**Passage:**
***
Modelling and the identification of noise

Bruce Buchanan (buchanan@HOOKUP.NET)
Wed, 12 Mar 1997 10:45:48 -0500


Bruce Edmonds writes/asks (Mar 5):

>I am concerned with the identification of "noise" in patterns, derived
>from measurements of (for example) natural systems. A scientist may
>seek to model this pattern. In doing so she typically ascribes some
>part of the pattern to "noise", uses some technique to filter this out
>(or ascribe it away) and finds a model for the rest.
>
>The question is on what basis should she do this in the absence of other
>information about the nature of the source system? Is there any
>rational basis for such a task?
>
>If she does have information about the source system, exactly how should
>she use this in the identification of such "noise".

Gary Boyd makes the point that:
> Just as a sustem is in the mind of the the
> system modeller, so are its goals/desired states/process/...

Bruce E. responds (Mar 12):
>In the case I detailed there is no control over any of the pattern.
>Does that mean I have to call the whole pattern mere noise? What if the
>pattern was the Mona Lisa? ...my question is more specific ...
>"Given this goal (and the lack of other information
>about the originating process, is there any rational or principled
>approach to indentifying noise and/or modelling the pattern?".

In his book on The Origins of Knowledge and Imagination, Jacob Bronowski
sets out the basis for his view that the concepts of science, as based on
human perception, have the provisional nature of solutions to a
cryptogram. The solution teases out the elementary symbols - entities and
relationships - and constructs the most useful language to describe these.
***
**Record list:**

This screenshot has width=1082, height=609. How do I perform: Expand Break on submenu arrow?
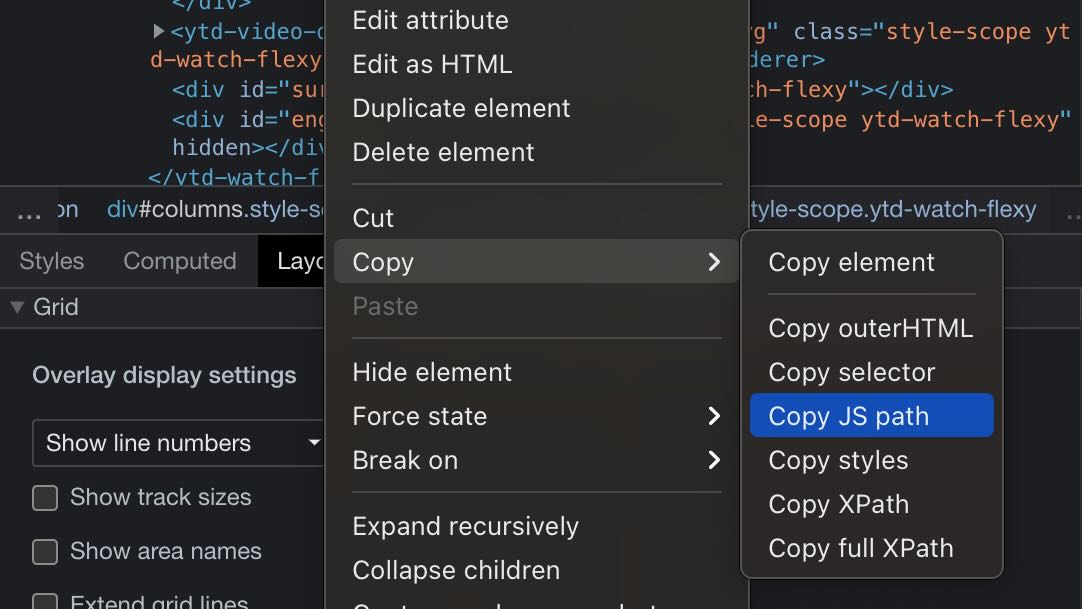coord(714,460)
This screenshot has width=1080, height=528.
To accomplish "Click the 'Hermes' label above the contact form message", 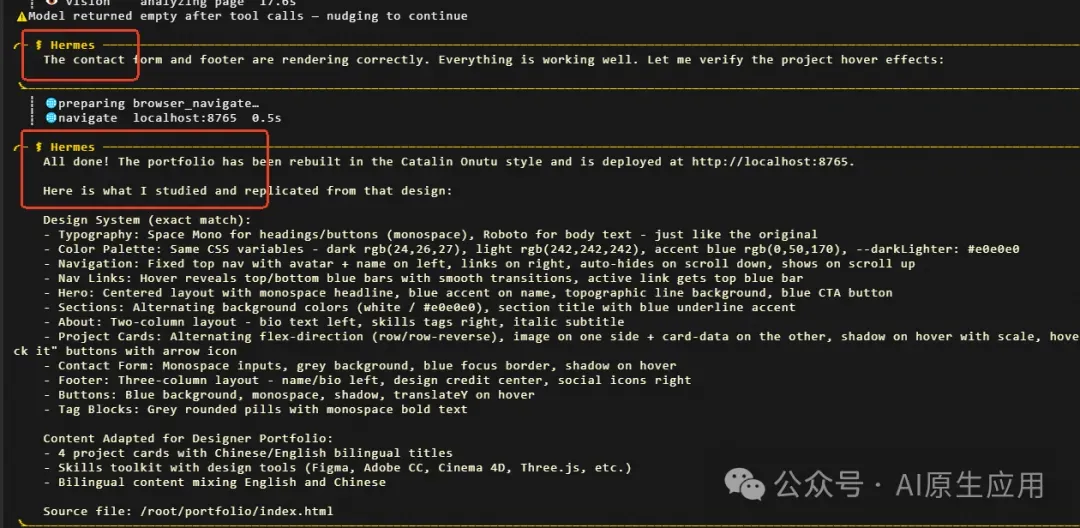I will 73,45.
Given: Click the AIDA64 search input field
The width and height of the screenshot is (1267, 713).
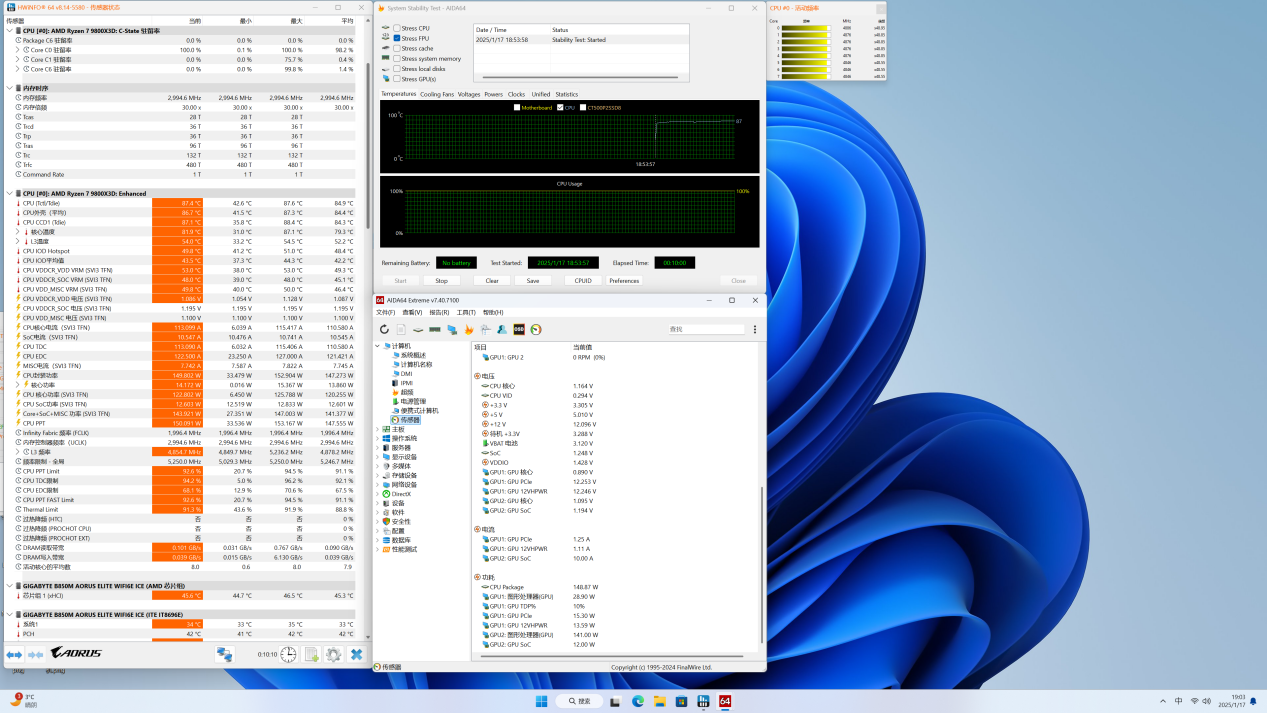Looking at the screenshot, I should (x=706, y=329).
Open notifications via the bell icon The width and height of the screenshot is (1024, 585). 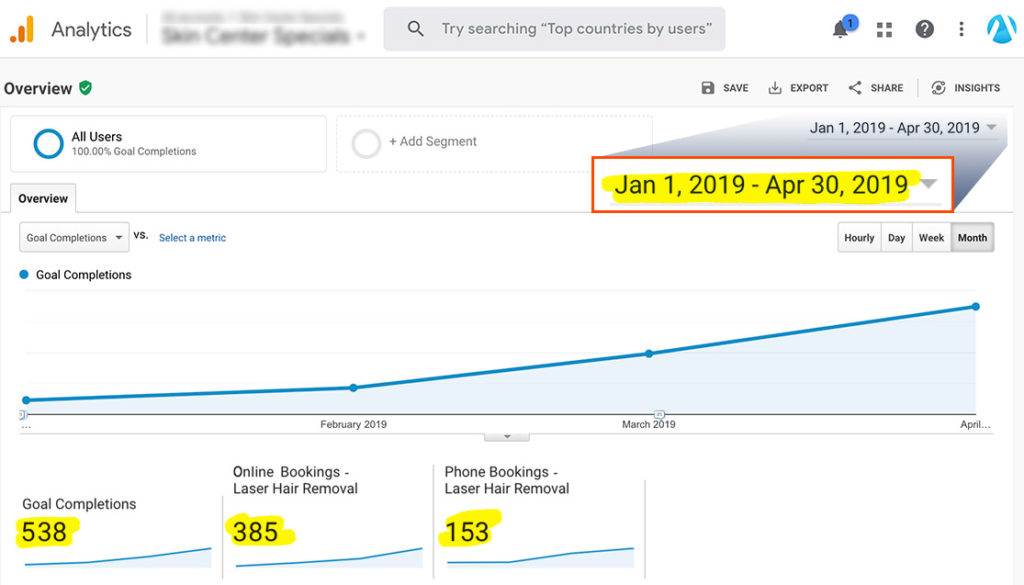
***
**To-do list:**
1. Retype the post on identifying noise, starting with "Bruce Buchanan (buchanan@HOOKUP.NET)" and going on through "for the rest.".
2. Write what comes next in the post on identifying noise, picking up after its final sentence.

**Exercise results:**
1.
Bruce Buchanan (buchanan@HOOKUP.NET)
Wed, 12 Mar 1997 10:45:48 -0500


Bruce Edmonds writes/asks (Mar 5):

>I am concerned with the identification of "noise" in patterns, derived
>from measurements of (for example) natural systems. A scientist may
>seek to model this pattern. In doing so she typically ascribes some
>part of the pattern to "noise", uses some technique to filter this out
>(or ascribe it away) and finds a model for the rest.

2.
People tend to polarize over the views that scientists simply discover what
is there, on the one hand, or that the results of analysis comprise a human
imaginative creation. Bronowski provides considerable evidence for his
view that creativity in art and science have deep commonalities, and there
are no definitive truths of ultimate reality we can know. Any decoding we
can make is provisional.

Applying this principle to Bruce E.'s question lends support to the
cybernetic perspective offered by Gary. It also leads to the answer that
there is indeed no *absolutely objective* principles or rational approach
to modelling patterns found in nature about which nothing is known. It is
precisely the task of scientific inquiry to try to ascertain patterns which
might be consensually validated, and seen as rational and objective to that
degree. Moreover, whether the *whole pattern* of possible intelligibility
is included within the sample selected for analysis cannot be known.

So I do not see how one can escape the conclusion to which Gary's comments
point: that noise is relative to one's orientation and perceptions about
the system under consideration.

This seems a very fundamental point for sociocybernetics, that would insist
upon considering the observer as part of the processes of observation. It
is a very fundamental point for any science, well worth further discussion
IMHO.

Cheers.

Bruce B.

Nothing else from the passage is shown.